Statistical analysis Using SPSS Statistics version 19 (IBM Corporation, Somers, NY), the serum levels of the individual markers in samples from different storage conditions were evaluated with respect to median levels and percentiles. Additionally, for the comparison of serum levels after freeze-thaw cycles, the changes were given as percentages, each with respect to the level of the unthawed aliquot. Nonparametric tests (Wilcoxon test and Friedmans analysis) were applied to compare median serum levels between paired-sample aliquots at different storage conditions. First, serum levels of aliquots stored at - 80C freezer (FT0) and in nitrogen at - 170C (NT0) were compared to examine effects of general long-term storage temperature. Second, effects of freezethaw cycles on serum levels were compared in aliquots without any prior thawing (NT0,) after one (NT1) and after two (NT2) freeze-thaw cycles.

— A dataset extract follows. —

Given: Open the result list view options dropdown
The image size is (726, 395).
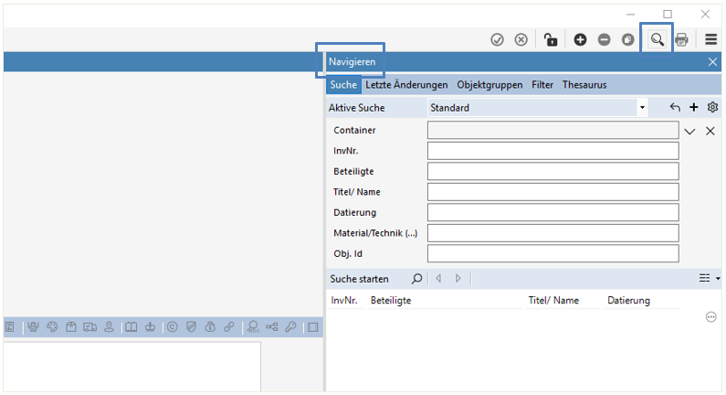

Results Here we report on the effect of pre-analytical storage conditions on serum protein levels by applying a multiplex biochip assay comprised of CEA, IL-8, VEGF, M-CSF,

S100A11, C3adesArg, CD26, and CRP to 20 highly standardized preserved serum samples (Fig. 2).

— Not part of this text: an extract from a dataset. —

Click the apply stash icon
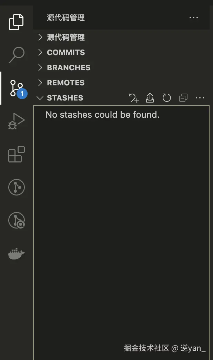pos(150,98)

Long-term storage at - 80 C versus - 170 C Serum aliquots from 20 colorectal cancer patients were stored long-term either at - 80C or at - 170C. Without any previous thawing cycle, these samples were analyzed for eight serum markers simultaneously (Table 2a). Serum levels for CD26 and CRP were lower in samples stored at - 80C compared to those stored at - 170C (CD26: median 595 vs. 629 ng/mL, CRP: median 1849 vs. 1893 ng/mL). In contrast, IL-8 (median 11.6 vs. 10.8 pg/mL), VEGF (median 111.2 vs. 106.7 pg/mL), S100A11 (median 19.0 vs. 18.3 ng/mL), and C3adesArg (716 vs. 517 ng/mL) showed higher levels in samples stored at - 80C compared to those stored at - 170C. However, none of these changes reached statistical significance. CEA (mean 0.87 vs. 0.86 ng/mL) and M-CSF (mean 6.4 vs. 6.4 pg/mL) showed almost identical serum levels for both storage temperatures.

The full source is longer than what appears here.